Hydrometallurgy technology mainly utilizes the dissolution of metals in acid solutions such as nitric acid, sulfuric acid, aqua regia, etc., to remove metals from electronic waste, and to recycle them from the liquid phase. At present, it has been widely used in electronic waste treatment. Compared with pyrometallurgy, hydrometallurgy has the advantages of low exhaust gas emissions, easy disposal of metal residues, and obvious economic benefits.

4 kinds of biotechnology.

Biotechnology is the use of microbial adsorption and microbial oxidation to solve the problem of metal recovery. Microbial adsorption can be divided into two types: metal ions and microbes directly fix metal ions. The former is fixed with hydrogen sulfide produced by bacteria, and when the bacteria surface adsorbs ions to reach saturation, flocs are formed to settle. The latter uses the oxidation of ferric ions to oxidize precious metals such as gold into solubles, and expose and recycle the precious metals.
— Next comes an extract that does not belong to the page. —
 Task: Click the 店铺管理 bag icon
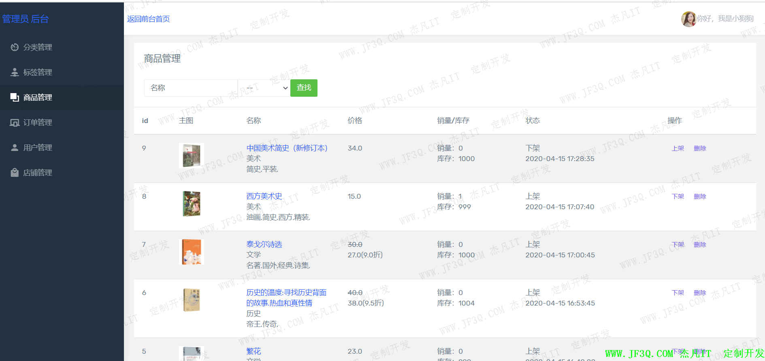[15, 173]
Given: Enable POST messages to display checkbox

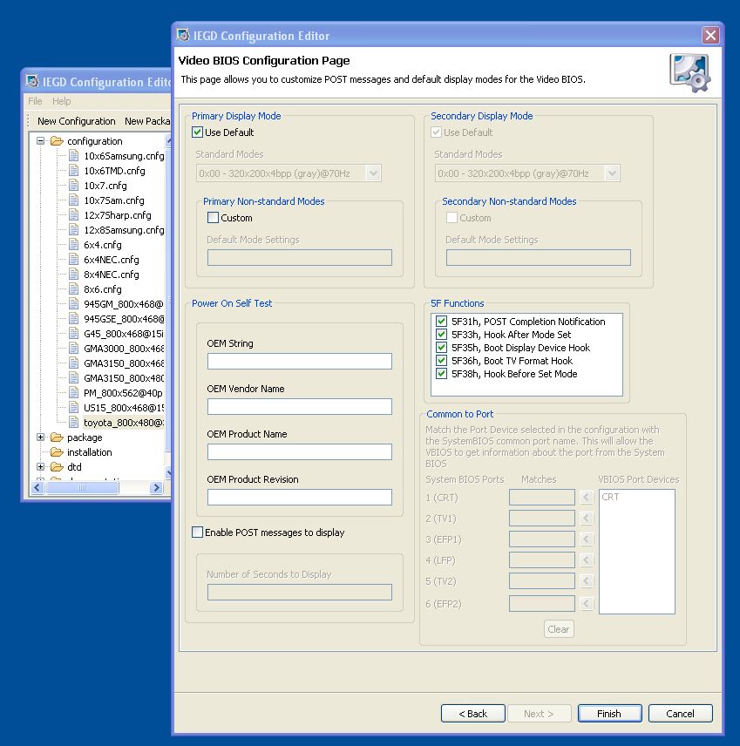Looking at the screenshot, I should pyautogui.click(x=198, y=532).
Precious metals such as biotech extracts have the advantages of simple process, low cost, and convenient operation, but the long-term infiltration rate is low.

The conclusion is.

E-waste is a valuable resource for strengthening e-waste metal recycling technology. From an economic and environmental point of view, e-waste is an important research and application. Due to the complex and diverse characteristics of e-waste, the development trend of e-waste technology lies in the industrialization of processing forms. Resource recovery maximizes the scientific technology. In short, studying the resources of discarded PCBs can not only protect the environment from pollution, but also facilitate the recycling of resources and save a lot of energy. It promotes sustainable economic and social development.